I found the following problem on Terenece Tao’s “Solving Mathematical Problems”. I propose, here, a synthetic approach based on simple Euclidean geometry concepts, instead of trigonometry, beacuse I think it is illuminating on the “meaning” of the results.
In triangle \(\triangle ABC\) the bisector of the angle \(\angle ABC\) meets \(AC\) in \(D\), and the angle bisector of \(\angle ACB\) meets \(AB\) in \(E\). These bisectors meet at \(O\). Suppose that \(OD \cong OE\). Prove that \(\measuredangle BAC = 60^\circ\) or that \(\triangle ABC\) is isosceles, or both.
It might be useful to recall that a triangle is equilateral if and only if the internal bisectors are also altitudes. As a matter of fact, it is straightforward to verify (do it as an exercise) that if the orthogonal projections of \(O\) on \(AC\) and \(AB\) (call them \(H\) and \(K\)) coincide with \(D\) and \(E\) respectively, then \(\triangle ABC\) is equilateral, which is equivalent to say that both conditions in the problem statement are met.
This suggets to further investigate the behavior of these projections, in the more general situation. We can exploit the properties of the incenter \(O\), together with the fact \(OE \cong OD\). Before reading further, you can gather all the useful information by yourself.
You may have noticed that the the right-angled triangles \(\triangle ODH\) and \(\triangle OEK\) are congruent (fill in the details; which congruence criterion can you use?). In particular we have \(DH \cong EK\), \(\angle DOH \cong \angle EOK\), and \(\angle ODH \cong \angle OEK\).
Case 1 – \(H\) and \(K\) “fall” on the same side with respect to \(D\) and \(E\).
Then either \(AD \cong AH – DH\) and \(AE \cong AK – EK\) (as in the figure below), or \(AD \cong AH + DH\) and \(AE \cong AK + EK\). In either case, we have \(AD \cong AE\).

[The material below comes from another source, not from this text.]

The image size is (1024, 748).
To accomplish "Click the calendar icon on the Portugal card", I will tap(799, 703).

Concentrate now on triangles \(\triangle ACE\) and \(\triangle ADB\). Can you use your results to show that \(AC\cong AB\)?

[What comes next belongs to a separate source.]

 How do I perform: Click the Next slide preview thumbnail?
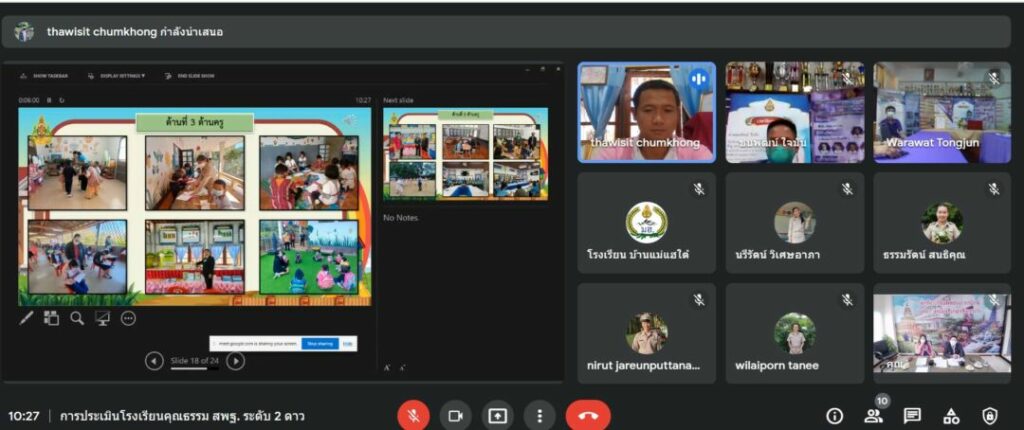465,153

Case 2 – \(H\) and \(K\) “fall” on opposite sides with respect to \(D\) and \(E\).
Can you state that \[\measuredangle DOE = \measuredangle HOK?\tag{1}\label{eq3589:1}\] Why is it so?
Consider triangle \(\triangle COB\) and conclude that\[\measuredangle DOE = \measuredangle COB = 180^\circ – \frac{\measuredangle ABC + \measuredangle ACB}2.\tag{2} \label{eq3589:2}\]

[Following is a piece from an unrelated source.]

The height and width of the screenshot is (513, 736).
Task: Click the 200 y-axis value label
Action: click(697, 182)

Consider now the quadrilateral \(\square AHOK\). Why do we have\[\measuredangle HOK = 180^\circ – \measuredangle BAC? \tag{3}\label{eq3589:3}\]
Thanks to \eqref{eq3589:1}, you can now equate \eqref{eq3589:2} and \eqref{eq3589:3}. This, together with the obvious fact \( \measuredangle ABC + \measuredangle ACB = 180^\circ – \measuredangle BAC\), will lead to the desired result, i.e. \(\measuredangle BAC = 60^\circ\).